11 January 2010

Enabling extensions and add-ons in Firefox

If you are using a version of Firefox that hasn't yet been released to the public (e.g. a beta or RC version) you may find that some of your add-ons have been disabled.

In my experience, I've found that most add-ons and extensions work fine even if they are not yet officially compatible. To enable these add-ons you need to add a new boolean preference setting. To do this...

1) Go to about:config by typing this into your address bar and pressing Enter
2) Right click in the body of the page and go to New > Boolean
3) The preference name depends on the version of Firefox you are using, but will always have the form extensions.checkCompatibility.[verison]. For example...

Pre: extensions.checkCompatibility.3.6p
Alpha: extensions.checkCompatibility.3.6a
Beta: extensions.checkCompatibility.3.6b
RC: extensions.checkCompatibility.3.6

4) Set the value of the preference to false
5) Restart Firefox

You should hopefully now be able to use all your add-ons and extensions. If this doesn't work, it's probably because you've chosen the wrong name for the preference. Try resetting the preference by right-clicking on it in about:config and then try a different name.
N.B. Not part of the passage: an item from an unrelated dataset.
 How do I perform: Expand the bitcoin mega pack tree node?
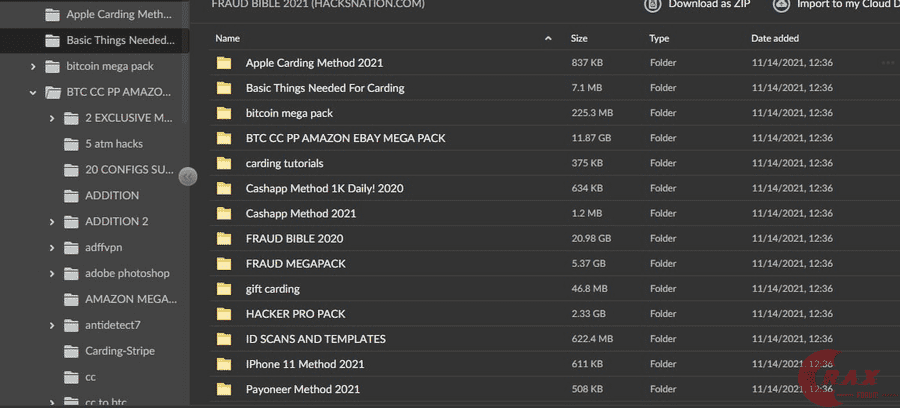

Needless to say, all this is done at your own risk!

28 January 2008

Unsigned drivers in 64 bit Vista (x64)

In 64 bit versions of Windows Vista, you cannot install drivers that are not "signed". This means that if you're trying to install some strange hardware, or some customer drivers, you'll run into problems.
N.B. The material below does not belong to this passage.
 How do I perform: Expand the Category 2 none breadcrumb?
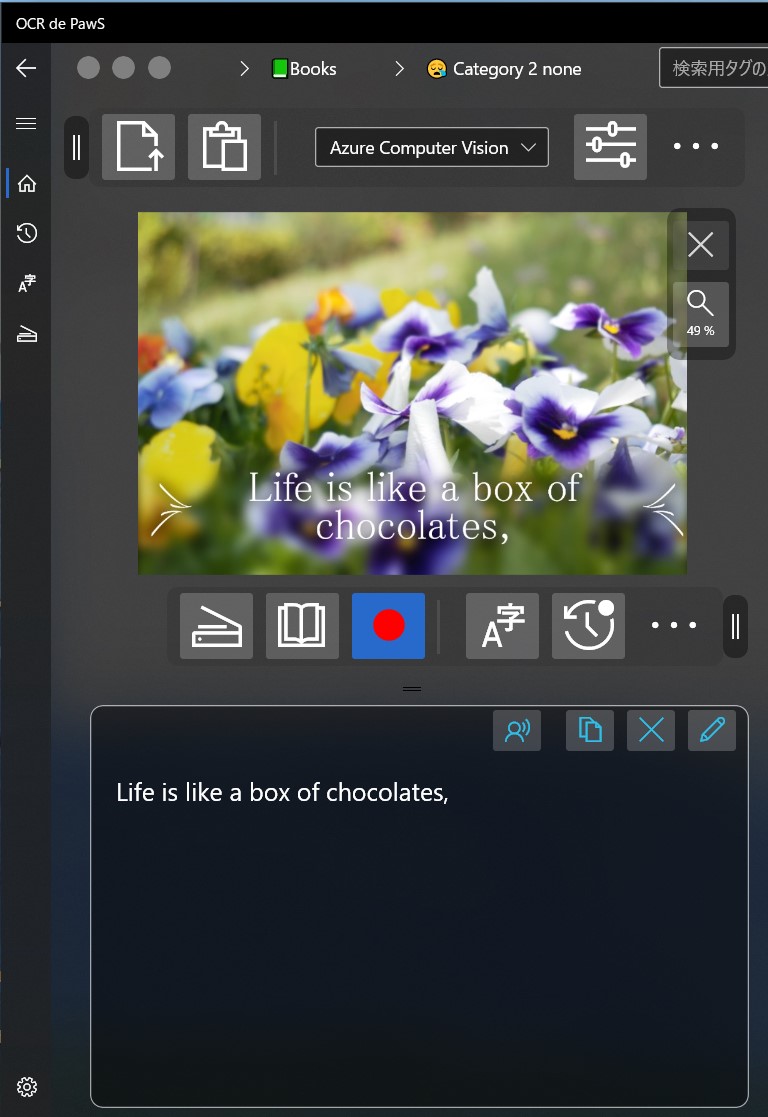(504, 69)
Fortunately you can disable this restriction by running the following from the command prompt...

bcdedit /set loadoptions DDISABLE_INTEGRITY_CHECKS

More details can be found here.

23 January 2008

Slow login system (ASP.Net)

A slower login system is much harder to break into with a brute force attack than a fast one.

If your login system takes 0.1 seconds to say whether the credentials were correct, a hacker could try 36,000 username and password combinations per hour per HTTP connection. If your login system took 5 seconds to return a response, only 720 combinations could be tried per hour per HTTP connection.

In ASP.Net, the following function will make your script pause for 5 seconds...

Threading.Thread.Sleep(5000)

If you're not happy with slowing down your login system for legitimate users, you could modify your script to only pause if the password was incorrect. Just don't tell anyone that's what you're doing!

22 January 2008

<thead> and page breaks

I learned today that printing a table with and tags will cause the header row to be repeated after a page break.

IE7 doesn't do this by default, but with a single CSS definition it can be made to do so...

thead { display: table-header-group; }

16 January 2008

IE caching AJAX requests

I've just discovered the IE caches any AJAX requests made using GET. This means that if you made an AJAX call to the same URL twice, the second request won't get sent, and the response from the first call will be returned instead.

There are two options...

  • Use POST
  • Append a random number to the query string

14 January 2008

MySQL: Sort ascending with blanks at end

It makes sense to have blanks at the start of an A-Z query, as a shorter length string should always appear before a longer length string starting with the same letters. However, sometimes it's convenient to clump any completely black records at the end.

I couldn't think of a perfect way of doing this, but here's a fairly nice solution...

ORDER BY IF(LENGTH(name)>0, CONCAT('1',name), '2') ASC

The IF() function is used to prepend a '1' to any non-zero length string, and '2' to any zero length string. For the latter, we already know that the string is empty so there's no need to use CONCAT().

10 January 2008

Ping a specific port

You cannot ping a specific port, it just doesn't make sense.

However, you can try to establish a Telnet connection to the port. In Windows, go to the command prompt (Start > Run > "command") and type...

telnet example.com 80

Easy when you know how.

If you're using Vista, you'll need to install Telnet first..

Telnet in Vista

Vista does not come with the Telnet client installed by default.

Go to Control Panel and then find the Turn Windows features on or off option. Scroll down to Telnet Client and tick the box. Once the installation is complete, you should be able to use the telnet command from the command prompt.